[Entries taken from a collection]
====================

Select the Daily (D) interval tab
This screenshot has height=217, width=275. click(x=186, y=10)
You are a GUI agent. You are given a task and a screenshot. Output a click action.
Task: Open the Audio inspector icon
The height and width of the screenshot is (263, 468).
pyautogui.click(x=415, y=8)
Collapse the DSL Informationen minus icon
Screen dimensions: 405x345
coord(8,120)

====================

_Goal_.
Replace "Audio inspector" with "Sound inspector" throughout the listing above, and return it with everything else unchanged.

_Complete response_.
Select the Daily (D) interval tab
This screenshot has height=217, width=275. click(x=186, y=10)
You are a GUI agent. You are given a task and a screenshot. Output a click action.
Task: Open the Sound inspector icon
The height and width of the screenshot is (263, 468).
pyautogui.click(x=415, y=8)
Collapse the DSL Informationen minus icon
Screen dimensions: 405x345
coord(8,120)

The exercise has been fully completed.